Terug naar Kennisbank

Help, mijn huurder blijft zitten!

Een onaangename verrassing waar je geen rekening mee hebt gehouden: de huurder van je bedrijfspand blijft ondanks een aflopend huurcontract zitten waar hij zit en weigert het pand te verlaten. De huurder beroept zich hierbij op de wettelijke bescherming voor huurders. Heeft de huurder gelijk?

Ontruimen of niet?
De casus: per juni 2020 heeft de verhuurder de huur opgezegd volgens de voorwaarden in de huurovereenkomst. Rekening houdend met de contractuele opzegtermijn van een jaar, zou de huurovereenkomst dus eindigen per 1 juli 2021. Een paar maanden voor het einde van de huurovereenkomst laat de verhuurder de huurder per brief weten dat hij het pand vóór 1 juli moet ontruimen. In reactie daarop laat de huurder weten hij na 30 juni gewoon blijft zitten en beroept zich daarbij op de wet. Pech voor de verhuurder, want de huurder heeft het recht aan zijn zijde. In de wet staat namelijk dat na het einde van de huurovereenkomst het gehuurde niet ontruimd hoeft te worden als de huurder dat niet wil: de zogenaamde ontruimingsbescherming. Deze bescherming geldt in eerste instantie voor de eerste twee maanden na het moment waarop de ontruiming is aangezegd. In dit geval zou de huurder (in eerste instantie dus) de maanden juli en augustus kunnen blijven zitten.

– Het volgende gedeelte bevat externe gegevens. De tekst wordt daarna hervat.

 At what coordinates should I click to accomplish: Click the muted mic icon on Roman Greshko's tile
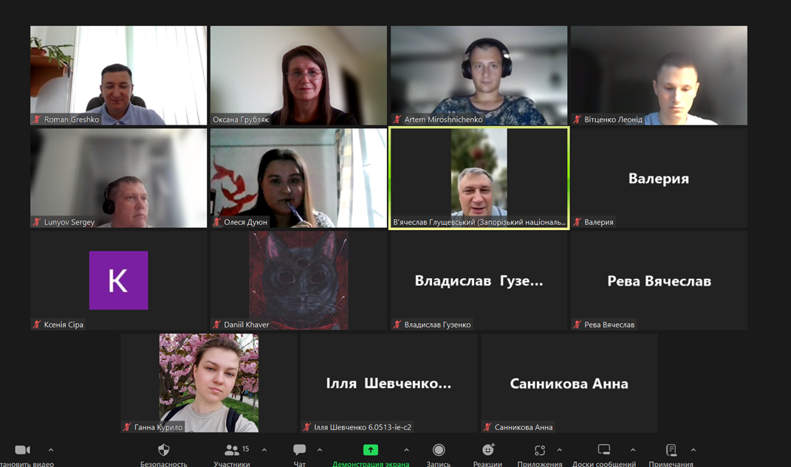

Verlenging ontruimingsbescherming
Als de huurder de ontruimingsbescherming wil verlengen, dan zal hij binnen die twee maanden een verzoek bij de rechter moeten neerleggen. De rechter zal dan kijken naar de belangen van verhuurder en huurder. Verlening van de ontruimingsbescherming ligt voor de hand als de belangen van de huurder door de ontruiming meer worden geschaad dan de belangen van de verhuurder. Een voorbeeld hiervan is een huurder die als gevolg van het eindigen van de ontruimingsbescherming zijn bedrijf zou moeten opgeven, doordat het onmogelijk is andere huurruimte te vinden, terwijl de verhuurder het gehuurde niet zelf dringend nodig heeft.

De rechter kan verlening uitspreken voor een maximale periode van 1 jaar. Hierna kan de huurder nog twee keer eenzelfde verzoek neerleggen, telkens met een maximale periode van 1 jaar. Ofwel, de huurder kan in het uiterste geval drie jaar langer blijven zitten! Voor de periode dat de huurder langer blijft zitten is hij wel een zogenaamde gebruiksvergoeding verschuldigd. Meestal is deze even hoog als de eerder betaalde huurprijs.

Ontruimingsbescherming niet voor alle huurovereenkomsten!
De hierboven beschreven ontruimingsbescherming geldt alleen voor de zogenaamde ‘overige bedrijfsruimte’. Hieronder valt bijvoorbeeld een kantoorruimte, opslagruimte, fabriekshal of werkplaats. De regeling geldt bijvoorbeeld weer niet voor winkels, restaurants, cafés, een afhaal-of besteldienst of een ambachtsbedrijf.